▸ Task goal: Below is the data. Give it again, complete and exact.

··· Exercise material

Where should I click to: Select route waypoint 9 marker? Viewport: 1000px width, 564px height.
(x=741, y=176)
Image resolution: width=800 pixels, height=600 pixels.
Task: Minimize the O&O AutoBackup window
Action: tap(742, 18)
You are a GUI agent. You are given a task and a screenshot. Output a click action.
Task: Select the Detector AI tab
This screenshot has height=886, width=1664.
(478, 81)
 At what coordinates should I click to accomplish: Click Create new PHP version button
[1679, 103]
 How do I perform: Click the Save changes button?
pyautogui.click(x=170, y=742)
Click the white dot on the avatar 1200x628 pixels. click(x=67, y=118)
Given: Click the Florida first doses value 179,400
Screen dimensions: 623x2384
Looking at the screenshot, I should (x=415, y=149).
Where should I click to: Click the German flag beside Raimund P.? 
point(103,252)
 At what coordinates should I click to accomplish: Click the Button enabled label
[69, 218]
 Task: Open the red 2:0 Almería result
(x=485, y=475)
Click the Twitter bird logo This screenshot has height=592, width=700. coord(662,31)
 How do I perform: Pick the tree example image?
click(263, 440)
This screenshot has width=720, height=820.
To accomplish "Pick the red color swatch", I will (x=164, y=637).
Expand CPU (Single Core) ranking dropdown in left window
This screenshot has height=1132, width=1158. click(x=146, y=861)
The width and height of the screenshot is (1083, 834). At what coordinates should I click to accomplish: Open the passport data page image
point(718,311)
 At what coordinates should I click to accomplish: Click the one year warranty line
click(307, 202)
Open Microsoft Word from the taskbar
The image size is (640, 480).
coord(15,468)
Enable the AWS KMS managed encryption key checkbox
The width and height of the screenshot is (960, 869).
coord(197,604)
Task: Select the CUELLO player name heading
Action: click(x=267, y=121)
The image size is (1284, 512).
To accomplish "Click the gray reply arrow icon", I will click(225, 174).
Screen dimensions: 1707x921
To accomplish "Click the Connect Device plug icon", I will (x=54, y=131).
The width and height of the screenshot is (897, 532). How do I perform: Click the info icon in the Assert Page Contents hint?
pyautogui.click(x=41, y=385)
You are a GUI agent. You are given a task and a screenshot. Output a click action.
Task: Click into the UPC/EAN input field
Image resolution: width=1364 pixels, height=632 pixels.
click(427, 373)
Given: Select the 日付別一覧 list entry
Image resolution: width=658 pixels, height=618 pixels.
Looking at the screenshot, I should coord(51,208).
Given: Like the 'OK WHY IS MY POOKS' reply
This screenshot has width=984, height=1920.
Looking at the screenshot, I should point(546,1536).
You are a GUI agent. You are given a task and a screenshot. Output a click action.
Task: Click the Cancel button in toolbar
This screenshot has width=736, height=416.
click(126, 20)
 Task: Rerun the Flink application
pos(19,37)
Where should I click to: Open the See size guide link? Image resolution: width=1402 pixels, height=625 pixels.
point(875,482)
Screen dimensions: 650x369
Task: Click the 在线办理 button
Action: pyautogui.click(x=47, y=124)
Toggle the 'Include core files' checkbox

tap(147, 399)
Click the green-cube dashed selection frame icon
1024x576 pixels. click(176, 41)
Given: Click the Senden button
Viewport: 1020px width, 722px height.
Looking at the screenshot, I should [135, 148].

······

▸ Exercise solution:
Where should I click to: Select route waypoint 9 marker? Viewport: 1000px width, 564px height.
(x=741, y=176)
Image resolution: width=800 pixels, height=600 pixels.
Task: Minimize the O&O AutoBackup window
Action: tap(742, 18)
You are a GUI agent. You are given a task and a screenshot. Output a click action.
Task: Select the Detector AI tab
This screenshot has height=886, width=1664.
(478, 81)
 At what coordinates should I click to accomplish: Click Create new PHP version button
[1679, 103]
 How do I perform: Click the Save changes button?
pyautogui.click(x=170, y=742)
Click the white dot on the avatar 1200x628 pixels. click(x=67, y=118)
Given: Click the Florida first doses value 179,400
Screen dimensions: 623x2384
Looking at the screenshot, I should (x=415, y=149).
Where should I click to: Click the German flag beside Raimund P.? 
point(103,252)
 At what coordinates should I click to accomplish: Click the Button enabled label
[69, 218]
 Task: Open the red 2:0 Almería result
(x=485, y=475)
Click the Twitter bird logo This screenshot has height=592, width=700. coord(662,31)
 How do I perform: Pick the tree example image?
click(263, 440)
This screenshot has width=720, height=820.
To accomplish "Pick the red color swatch", I will (x=164, y=637).
Expand CPU (Single Core) ranking dropdown in left window
This screenshot has height=1132, width=1158. click(x=146, y=861)
The width and height of the screenshot is (1083, 834). At what coordinates should I click to accomplish: Open the passport data page image
point(718,311)
 At what coordinates should I click to accomplish: Click the one year warranty line
click(307, 202)
Open Microsoft Word from the taskbar
The image size is (640, 480).
coord(15,468)
Enable the AWS KMS managed encryption key checkbox
The width and height of the screenshot is (960, 869).
coord(197,604)
Task: Select the CUELLO player name heading
Action: click(x=267, y=121)
The image size is (1284, 512).
To accomplish "Click the gray reply arrow icon", I will click(225, 174).
Screen dimensions: 1707x921
To accomplish "Click the Connect Device plug icon", I will (x=54, y=131).
The width and height of the screenshot is (897, 532). How do I perform: Click the info icon in the Assert Page Contents hint?
pyautogui.click(x=41, y=385)
You are a GUI agent. You are given a task and a screenshot. Output a click action.
Task: Click into the UPC/EAN input field
Image resolution: width=1364 pixels, height=632 pixels.
click(427, 373)
Given: Select the 日付別一覧 list entry
Image resolution: width=658 pixels, height=618 pixels.
Looking at the screenshot, I should coord(51,208).
Given: Like the 'OK WHY IS MY POOKS' reply
This screenshot has width=984, height=1920.
Looking at the screenshot, I should point(546,1536).
You are a GUI agent. You are given a task and a screenshot. Output a click action.
Task: Click the Cancel button in toolbar
This screenshot has width=736, height=416.
click(126, 20)
 Task: Rerun the Flink application
pos(19,37)
Where should I click to: Open the See size guide link? Image resolution: width=1402 pixels, height=625 pixels.
point(875,482)
Screen dimensions: 650x369
Task: Click the 在线办理 button
Action: pyautogui.click(x=47, y=124)
Toggle the 'Include core files' checkbox

tap(147, 399)
Click the green-cube dashed selection frame icon
1024x576 pixels. click(176, 41)
Given: Click the Senden button
Viewport: 1020px width, 722px height.
Looking at the screenshot, I should [135, 148].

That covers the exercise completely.